▸ **THE DATA**:
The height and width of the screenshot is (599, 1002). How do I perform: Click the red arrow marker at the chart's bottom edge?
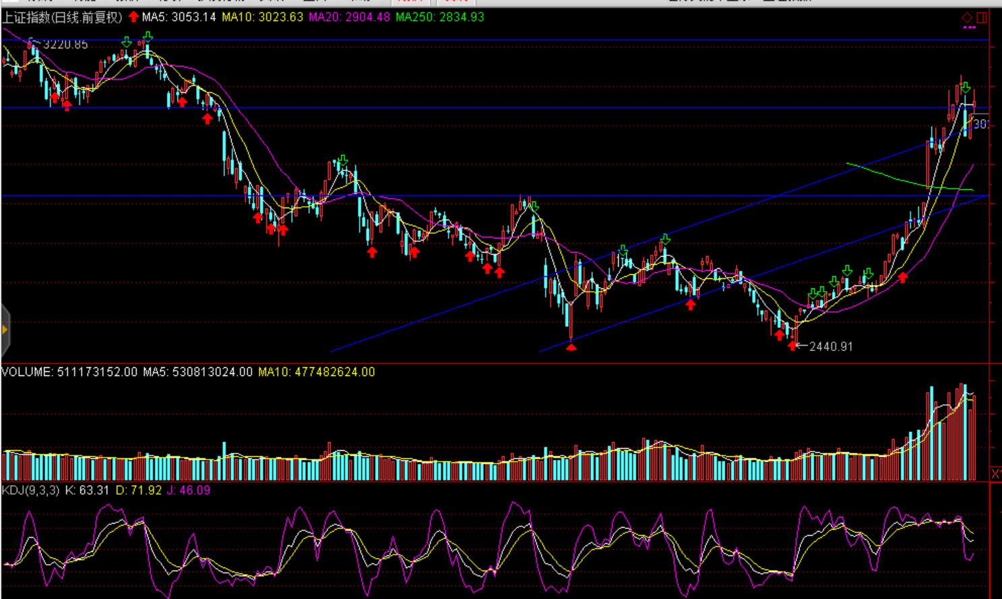pos(571,347)
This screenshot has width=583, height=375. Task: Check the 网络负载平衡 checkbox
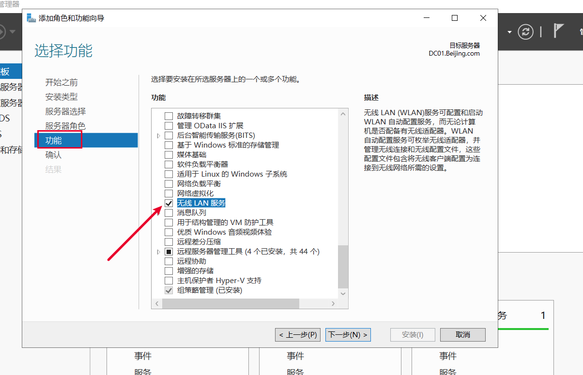[169, 184]
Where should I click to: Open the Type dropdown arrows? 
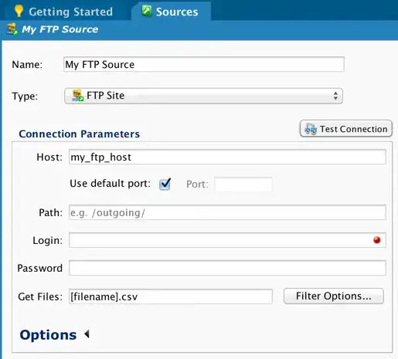coord(335,96)
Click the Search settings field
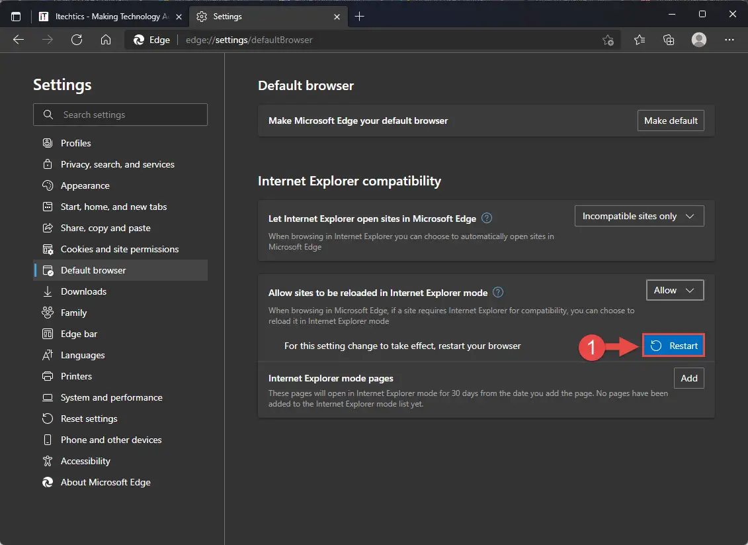This screenshot has height=545, width=748. click(x=120, y=115)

▸ **TASK TO CARRY OUT**: Reproduce the full material exactly, excluding the pictures.

▸ **ANSWER TO THE PROBLEM**:
The height and width of the screenshot is (599, 1002). How do I perform: Click the red arrow marker at the chart's bottom edge?
pos(571,347)
This screenshot has width=583, height=375. Task: Check the 网络负载平衡 checkbox
[169, 184]
Where should I click to: Open the Type dropdown arrows? 
coord(335,96)
Click the Search settings field
This screenshot has height=545, width=748. click(x=120, y=115)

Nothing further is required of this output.